» 問題 1:
楽友協会の見学記に照らして、次の(a)〜(c)が本文と一致するかを「はい」か「いいえ」で判定し、判定の根拠となる本文の語句をそのまま引用せよ。
(a) 黄金のホールだけは撮影が許可されていた。
(b) 天井近くに並ぶ彫刻はすべて画家をかたどったものである。
(c) 裏動線の内装は予想どおり豪華だった。
» 問題 2:
楽友協会の見学記によると、黄金のホールのステージの縁には何が立っているか。
» 問題 3:
楽友協会の見学記を、最後の文の直後から書き継げ。

══ 提供文

楽友協会の建物の、裏動線の内装は意外とシンプル。もっとギンギラギンにさりげない的な装飾なのかと……(偏見) 他にも練習用中ホールとか、小ホールも見せてもらった。子供から大人まで、地元の団体がカジュアルな演奏会をすることもよくあるらしい。イメージ変わるなあ。なんか荘厳で格式張ったイメージがあったけど、こんなに広く親しまれてる建物なんだ。

黄金のホールのステージ
天井
ホール後方

黄金のホールだけは撮影OKでした。
天井近くにいっぱい並んでる彫刻は全部音楽家らしい。
ステージのすぐ傍まで近寄ることもできる。

ステージ、狭すぎんか……?

なんかウィーンフィルの中継を見たときフルオケの椅子の並びがやけにギッチギチだなあと思ってたけど、これはギッチギチにもなるわ。めっちゃ狭い。実際に目にすると、本当にここにフルオケが並ぶのでしょうか……?と正気を疑うような狭さ。ホール自体も、規模だけで言えばなんというか中学生合唱コンクールの県大会をやるくらいの大きさ。更にステージの縁には背の低い柵が立っており、おそらくギリギリまで椅子を並べるので人がステージから落ちないようにするためなんだろう、ということが想像できる。ステージの端に柵があるホール初めて見た。……あっ、この柵はあれか! ニューイヤーコンサートのときにお花でめいっぱい飾り付けられてるかわいいあれが、この柵というわけだな!

════
══ 抜粋データ

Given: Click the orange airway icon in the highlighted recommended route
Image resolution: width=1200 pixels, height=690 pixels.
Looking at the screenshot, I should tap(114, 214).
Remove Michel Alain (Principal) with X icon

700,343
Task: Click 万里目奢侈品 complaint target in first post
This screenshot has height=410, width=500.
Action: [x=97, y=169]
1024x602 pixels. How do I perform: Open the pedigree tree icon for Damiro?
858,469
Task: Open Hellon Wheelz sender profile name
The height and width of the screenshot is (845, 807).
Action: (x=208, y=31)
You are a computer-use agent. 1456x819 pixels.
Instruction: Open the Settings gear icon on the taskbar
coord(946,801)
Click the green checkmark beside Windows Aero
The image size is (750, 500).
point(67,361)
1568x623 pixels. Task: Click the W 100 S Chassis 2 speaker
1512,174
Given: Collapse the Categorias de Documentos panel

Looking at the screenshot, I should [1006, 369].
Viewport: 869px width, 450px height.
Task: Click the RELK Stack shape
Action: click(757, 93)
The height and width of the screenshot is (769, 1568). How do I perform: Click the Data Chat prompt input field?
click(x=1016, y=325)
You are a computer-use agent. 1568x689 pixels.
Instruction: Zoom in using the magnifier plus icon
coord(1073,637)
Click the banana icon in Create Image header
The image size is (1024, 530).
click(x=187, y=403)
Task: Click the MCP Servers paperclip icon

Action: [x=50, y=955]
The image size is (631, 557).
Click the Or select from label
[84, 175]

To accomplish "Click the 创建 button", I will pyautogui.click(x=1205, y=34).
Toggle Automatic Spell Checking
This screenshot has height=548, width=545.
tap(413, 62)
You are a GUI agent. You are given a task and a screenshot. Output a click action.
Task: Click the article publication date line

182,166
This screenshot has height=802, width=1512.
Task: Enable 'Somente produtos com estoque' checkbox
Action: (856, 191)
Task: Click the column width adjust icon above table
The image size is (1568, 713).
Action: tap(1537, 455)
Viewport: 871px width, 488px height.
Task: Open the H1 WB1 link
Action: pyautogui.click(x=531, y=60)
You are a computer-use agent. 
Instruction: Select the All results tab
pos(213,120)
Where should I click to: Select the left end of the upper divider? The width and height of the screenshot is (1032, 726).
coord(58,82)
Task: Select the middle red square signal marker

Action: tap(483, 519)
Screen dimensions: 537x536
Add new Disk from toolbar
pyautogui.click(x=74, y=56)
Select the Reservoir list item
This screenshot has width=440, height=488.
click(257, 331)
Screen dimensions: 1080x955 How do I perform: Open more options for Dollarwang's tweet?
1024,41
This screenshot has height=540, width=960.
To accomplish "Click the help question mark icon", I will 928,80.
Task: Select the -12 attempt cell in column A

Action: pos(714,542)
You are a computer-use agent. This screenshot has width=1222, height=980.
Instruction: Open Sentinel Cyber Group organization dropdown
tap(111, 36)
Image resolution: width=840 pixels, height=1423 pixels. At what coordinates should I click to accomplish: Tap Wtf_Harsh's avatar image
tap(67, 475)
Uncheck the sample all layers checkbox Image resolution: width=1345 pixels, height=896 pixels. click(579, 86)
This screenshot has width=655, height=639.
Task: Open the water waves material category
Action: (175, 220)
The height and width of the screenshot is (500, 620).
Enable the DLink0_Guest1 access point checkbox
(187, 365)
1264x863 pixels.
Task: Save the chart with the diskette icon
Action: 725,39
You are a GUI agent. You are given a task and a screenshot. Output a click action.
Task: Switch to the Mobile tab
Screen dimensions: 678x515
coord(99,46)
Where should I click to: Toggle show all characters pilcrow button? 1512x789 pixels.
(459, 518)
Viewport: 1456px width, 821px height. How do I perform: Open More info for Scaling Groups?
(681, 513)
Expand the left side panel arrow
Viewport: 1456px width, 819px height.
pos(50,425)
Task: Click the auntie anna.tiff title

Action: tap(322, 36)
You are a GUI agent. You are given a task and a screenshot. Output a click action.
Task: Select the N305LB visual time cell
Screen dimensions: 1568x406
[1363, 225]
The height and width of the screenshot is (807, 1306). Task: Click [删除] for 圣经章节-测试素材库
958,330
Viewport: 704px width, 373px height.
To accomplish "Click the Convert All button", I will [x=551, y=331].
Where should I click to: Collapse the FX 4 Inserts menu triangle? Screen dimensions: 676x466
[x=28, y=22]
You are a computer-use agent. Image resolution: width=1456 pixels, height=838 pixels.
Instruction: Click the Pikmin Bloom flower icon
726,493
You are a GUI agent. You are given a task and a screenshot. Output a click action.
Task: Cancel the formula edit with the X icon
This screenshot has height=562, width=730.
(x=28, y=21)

════

» 解答 1:
(a) はい —「黄金のホールだけは撮影OKでした。」
(b) いいえ —「天井近くにいっぱい並んでる彫刻は全部音楽家らしい。」
(c) いいえ —「楽友協会の建物の、裏動線の内装は意外とシンプル。」

» 解答 2:
背の低い柵が立っている。

» 解答 3:
記憶の中のステージと今目の前にあるステージが頭の中で繋がりました。感動です。

綺麗だなあ。
今朝の時点で自分がこんなとこにいるなんて思いもしなかったなあ。
来てよかったなあ。
残響時間が長いなあ。(手をパァン!と叩きながら)

同じガイドツアー客の、とても紳士的なおじちゃんにお願いして写真も撮ってもらえました。満足!

ガイドが終わり、楽友協会の建物を出て100mほど歩いたところで、ふと欲が湧く。
黄金のホールの音、聞きたくない?
楽器がどんなふうに鳴るのか、聞いときたくない?
聞きてえーーーーーーーーーーーーー!!!!!!
急いで楽友協会に戻り、入口にあるコンサートスケジュールを見る。もしチケット買うなら、今夜か3日後がいいな。ええーーーでもタイトルが「モーツァルトコンサート」なんだよなぁ〜〜バリバリ観光客向けのカジュアルプログラムっぽいんだよなあ〜〜私はウィーンで聞くなら絶対シュトラウスが聞きたいんだよなあ〜〜いやでも黄金のホールで行われるプログラムこれしかないし、買っとくか……
と思ってチケットカウンターに戻ると、「ここからこう行ってこう行ったとこに専用のチケット売り場があるからそこで買え」と言われる。はい。わかりました。

200mほど歩いて、宮廷音楽家のコスプレをした見るからに陽気な兄ちゃんがいるアイスクリーム売り屋台みたいなとこに辿り着いた。わかり易すぎる。

私「ハロー!」
兄ちゃん「モーツァルトコンサートのチケットを売ってるよ。いつのチケットが欲しい?」
私「今夜!」
兄ちゃん「そしたら、(座席表を開く)グレードはいくつがいい?」
私「うーん…………Cで」
兄ちゃん「このへんはどうかな?(座席表の後方を指差す)」
私(かなり後ろだな……もう少し前のほうがいい……)
兄ちゃん「これね、ここから二階席なの」
私(あ、そしたら二階席の最前から3列目じゃん!)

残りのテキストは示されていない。